What is adenoid?
The upper respiratory tract is in constant contact with microorganisms during breathing.
There are many lymphoid formations under the mucous membrane in the nasal region called the nasopharynx, which fight the microbes coming from the nose. As a result of passive smoking, i.e. parents smoking near the child, allergies and exposure to repetitive exposures, especially microorganisms, these lymphoid formations enlarge and form the adenoid. The adenoid reaches its maximum size around 4-7 years of age and generally shrinks after this age. The frequency of adenoids has increased in recent years, especially as children who go to kindergarten constantly infect each other.
How does it cause problems?
Nasal meat creates problems for two main reasons. First; When it gets too big, it closes the nasal passage mechanically and creates serious problems called obstructive sleep apnea, up to a pause in breathing during sleep. Secondly; Regardless of its occlusive feature, when the adenoid is invaded by microbes, it prepares the environment for their growth like a garbage dump. This situation causes recurrent infections in the upper and lower respiratory tracts, since the part where the adenoid is located is a complete junction. As a result of the long duration of the problem, a typical facial expression called "adenoid face" occurs in children, which is characterized by a long and thin facial structure, high palate, forward growth of the upper jaw, constantly open mouth, bad teeth and sunken under eyes.
In children after the two main reasons listed above; obstructive sleep apnea, upper respiratory tract resistance syndrome, snoring, nasal congestion and related mouth breathing, distraction and related decrease in academic success, restlessness and irritability, urination at night, swallowing and speech disorder, decrease in taste and smell, middle ear Problems such as fluid collection, decreased hearing, abnormal facial and tooth development, growth and development retardation, pulmonary hypertension, cor pulmonale, otitis media, sinusitis, tonsillitis, and lung inflammation are encountered.
How is it diagnosed?
In the endoscopic examination of pediatric patients who apply to the clinic with the problems mentioned above, the diagnosis is made by the abnormal appearance of the tissue. In the past, the presence of adenoid was investigated by radiographic imaging or a maneuver called finger-touch. As is known, radiographic imaging has a radiation disadvantage for the child. For this reason, we do not have a film taken unless it is necessary, that is, as long as the child adapts to the endoscopic examination. On the other hand, the quality of the tissue is also observed in the endoscope and its differential diagnosis is made from tumor, infection, cyst and similar lesions. Finger examination is an extremely traumatic and painful procedure for the child and should not be performed.
When should it be done?
Surgery can be performed at any age when the correct indication is given. It is reported in the world literature that this surgery is performed from the age of 1 year. In the past, it was used as a criterion after the age of 3, since the complications of anesthesia were more feared. Today, safer surgery can be performed in children with more modern anesthetic agents. However, unless it is necessary, attention is paid to the age limit of 3, where the child can tolerate anesthesia more easily.
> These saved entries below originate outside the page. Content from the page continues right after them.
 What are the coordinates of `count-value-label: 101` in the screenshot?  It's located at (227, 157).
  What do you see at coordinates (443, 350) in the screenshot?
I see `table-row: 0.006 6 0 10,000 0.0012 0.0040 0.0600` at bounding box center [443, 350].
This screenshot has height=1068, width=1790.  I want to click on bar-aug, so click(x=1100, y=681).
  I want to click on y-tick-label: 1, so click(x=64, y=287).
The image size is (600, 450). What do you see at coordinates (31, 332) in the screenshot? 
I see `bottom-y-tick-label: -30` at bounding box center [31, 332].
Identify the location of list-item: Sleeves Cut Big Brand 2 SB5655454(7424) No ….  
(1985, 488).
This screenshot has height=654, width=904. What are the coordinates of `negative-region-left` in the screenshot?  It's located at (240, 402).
What are the risks of the surgery?
Although safer anesthesia is possible with modern anesthetic drugs, the risk of death from anesthesia is reported to be 1 in two hundred thousand in healthy individuals all over the world. Since the working area is close to the mouth of the Eustachian tube, which connects the middle ear cavity to the nasal cavity, damage may occur here. In this case, permanent middle ear problems may occur. Bleeding and nasal adhesions may occur very rarely after surgery.
What awaits the patient after surgery?
Adenoid surgery, often together with tonsils, is the most common surgical procedure in childhood, almost all over the world. The operation itself is 8-10 minutes and takes an average of 30-45 minutes, including the time to sleep and wake up in the operating room. After waking up from anesthesia, the patients are discharged after approximately 5 hours and they can eat everything on the same day, provided that it is not too hot and solid. Children feel pain in their throats rather than their nasal passages for 2 days because of the endotracheal intubation tube used for anesthesia rather than the surgical wound. It would be appropriate for children not to go to school for 4-5 days due to open wounds.
As a result; Adenoid is a common ailment in children and can cause serious problems if not treated on time. It is extremely important for the health of the child to be treated without delay in an appropriate center after the correct diagnosis.